In Berbatov’s words ‘Bulgaria remains stuck in 94 and we are in 2023’. The critiques of the candidate couldn’t be truer, when Bulgarian football, in locals leagues just like in the national team, lacks basic equipment, and it includes modern medicine, injury prevention, basic diets…

To make matters worse, Bulgaria’s multiple academies have been killed by traditionalism in the past decades. Academies in Sliven (Eastern Bulgarian) just like other academies of big clubs (Sofia’s clubs, Ludogorets) have been deserted by first-team coach. In the 2000’s onwards, as football evolved, Bulgarian clubs tended to hire traditional coaches with no innovation in light of the increasingly counter-attacking and positional play approaches. Clubs realized that it was easier to buy established players from other leagues, have them perform at the club, and soon enough, sell the players to other leagues for profit. That was the sickening mentality that grew year after years in Bulgaria. As for Mihaylov, during all these years, he was never at fault. He realized he could hire new national team coaches (most of them with no regard for ambition in competitions), and would later sack them once they were too unpopular. It became increasingly popular to hate on…the players themselves, with coaches and BFU members claiming that the new generation lacked quality, therefore ‘explaining’ the downfall. How could a nation advance when this was the shitshow shown by the higher authorities?

Mihaylov’s ‘victory’ against Berbatov

But on this Sunday, November 19th 2023, there might be good news. ‘Sportal’, Bulgaria’s main football media, claims that Mihaylov and his team are ready to resign and would announce it next week. A new congress will take place to decide who will succeed, with the current board essentially gone.

It’s likely that this comes after renewed political pressure from Bulgaria’s Prime Minister, Nikolay Denkov. In power since June 2023, Denkov came out after the events, announcing that he has send a letter to FIFA, requesting that the football federation should intervene in BFU’s affairs. Furthermore, an investigation has been launched against the BFU, looking into corruption and election manipulation.

## [Collected data entries]
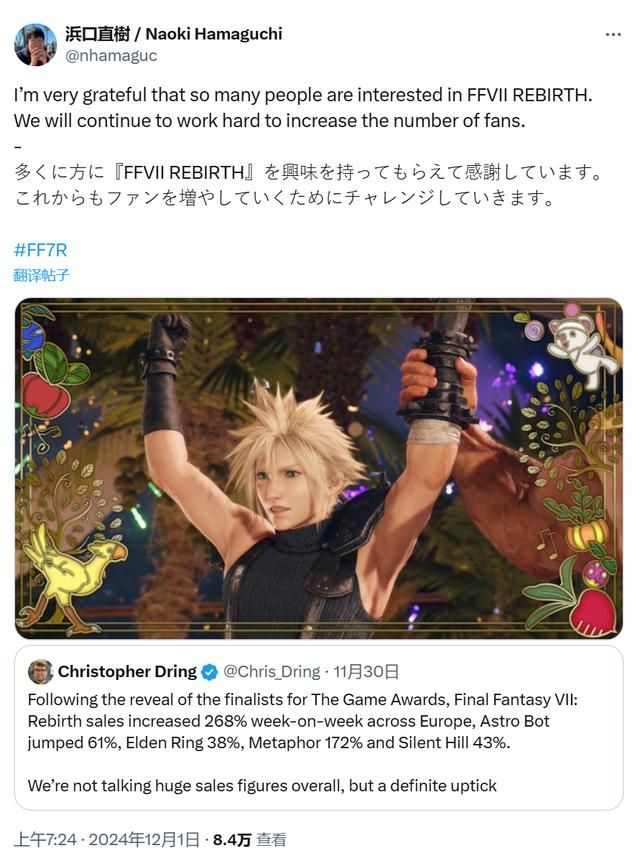This screenshot has width=640, height=866.
Task: Open the three-dot more options menu
Action: click(613, 34)
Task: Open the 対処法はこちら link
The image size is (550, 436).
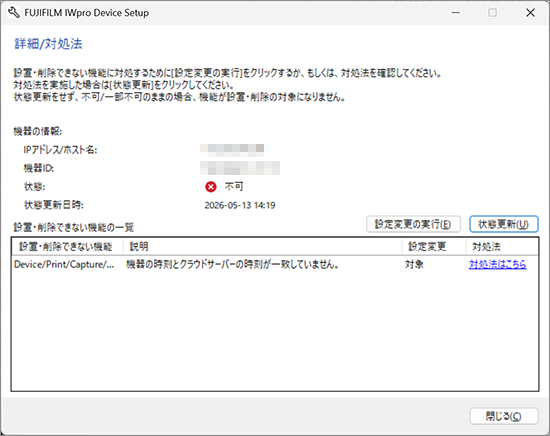Action: tap(497, 264)
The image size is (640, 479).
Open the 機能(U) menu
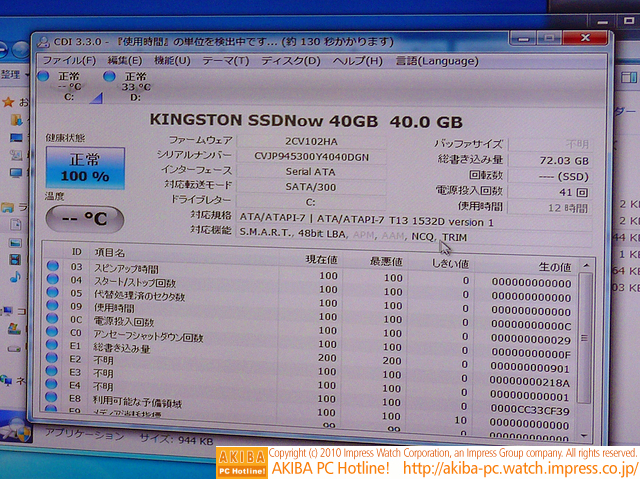(171, 60)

## [WHAT TO WORK ON]
Continue the piece on the Bulgarian Football Union and its leadership, starting after its last sentence.

## [ANSWER TO THIS EXERCISE]
Berbatov has once again come out, expressing the need of complete restructuring of the BFU’s ranks, from top to bottom. Probably, that’s the key to understanding current events. If Mihaylov is Bulgaria’s most hated man as of now, the anger was mainly a result of BFU’s incompetence in the past two decades; to remove Mihaylov is a necessary step, but it’s just the tail; the snake is much, much greater, and Berbatov has been very vocal about the idea of a complete revolution in Bulgarian football. It’s important that even if Mihaylov resign in the next hours or days, that the BFU may find better leadership, hopefully with Berbatov. Elections manipulation in 2021 is another sign of the poison that is found in the federation’s ranks, and this poison needs to be completely eradicated, and that includes changing how many clubs and especially academies are currently operating.

Bulgaria does not lack talent. But a talent in Bulgaria is bound to stagnate and later evaporate. This is the case of many talents, including Kiril Despodov, a Ludogorets player for long who just left for Greece. In Bulgaria, the talents that have stayed always have stagnated because the clubs just can not handle them, can not give them the tactical training as well as medical care for them to develop, forcing them to leave. And that probably is the most important: That Bulgaria may find a new style for itself, that it modernizes its structure within the academies and the first team’s ranks, and that it once again finds a new ambition where it places academies as a starting point of the club’s and country’s methodology.

*Georgi is a fictional name given to a witness of the protests, and his name has been changed to keep his identity anonymous.